Datameer at the time of Datameer 5.0
Datameer checked in, having recently announced general availability of Datameer 5.0. So far as I understood, Datameer is still clearly in the investigative analytics business, in that:
- Datameer does business intelligence, but not at human real-time speeds. Datameer query durations are sometimes sub-minute, but surely not sub-second.
- Datameer also does lightweight predictive analytics/machine learning — k-means clustering, decision trees, and so on.
Key aspects include:
- Datameer runs straight against Hadoop.
- Like many other analytic offerings, Datameer is meant to be “self-service”, for line-of-business business analysts, and includes some “data preparation”. Datameer also has had some data profiling since Datameer 4.0.
- The main way of interacting with Datameer seems to be visual analytic programming. However, I Datameer has evolved somewhat away from its original spreadsheet metaphor.
- Datameer’s primitives resemble those you’d find in SQL (e.g. JOINs, GROUPBYs). More precisely, that would be SQL with a sessionization extension; e.g., there’s a function called GROUPBYGAP.
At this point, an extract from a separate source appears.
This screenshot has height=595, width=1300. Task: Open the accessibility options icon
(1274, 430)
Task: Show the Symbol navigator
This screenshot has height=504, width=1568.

- Datameer lets you write derived data back into Hadoop.
Datameer use cases sound like the usual mix, consisting mainly of a lot of customer analytics, a bit of anti-fraud, and some operational analytics/internet-of-things. Datameer claims 200 customers and 240 installations, the majority of which are low-end/single-node users, but at least one of which is a multi-million dollar relationship. I don’t think those figures include OEM sell-through. I forgot to ask for any company size metrics, such as headcount.
In a chargeable add-on, Datameer 5.0 has an interesting approach to execution. (The lower-cost version just uses MapReduce.)
- An overall task can of course be regarded as a DAG (Directed Acyclic Graph).
- Datameer automagically picks an execution strategy for each node. Administrator hints are allowed.
- There are currently three choices for execution: MapReduce, clustered in-memory, or single-node. This all works over Tez and YARN.
- Spark is a likely future option.
Datameer calls this “Smart Execution”. Notes on Smart Execution include:
- Datameer sees a lot of tasks that look at 10-100 megabytes of data, especially in malware/anomaly detection. Datameer believes there can be a huge speed-up from running those on a single-node rather than in a clustered mode requiring data (re)distributed, with at least one customer reporting >20X speedup of at least one job.
- Yes, each step of the overall DAG might look to the underlying execution engine as a DAG of its own.
- Tez can fire up processes ahead of when they’re needed, so you don’t have to wait for all the process start-up delays in series.
- Datameer had a sampling/preview engine from the getgo that outside of Hadoop MapReduce. That’s the basis for the non-MapReduce options now.
Strictly from a BI standpoint, Datameer seems clunky.
- Datameer doesn’t have drilldown.
- Datameer certainly doesn’t let you navigate from one visualization to the next ala QlikView/Tableau/et al. (Note to self: I really need to settle on a name for that feature.)
- While Datameer does have a bit in the way of event series visualization, it seems limited.
- Of course, Datameer doesn’t have streaming-oriented visualizations.
- I’m not aware of any kind of text search navigation.
Datameer does let you publish BI artifacts, but doesn’t seem to have any collaboration features beyond that.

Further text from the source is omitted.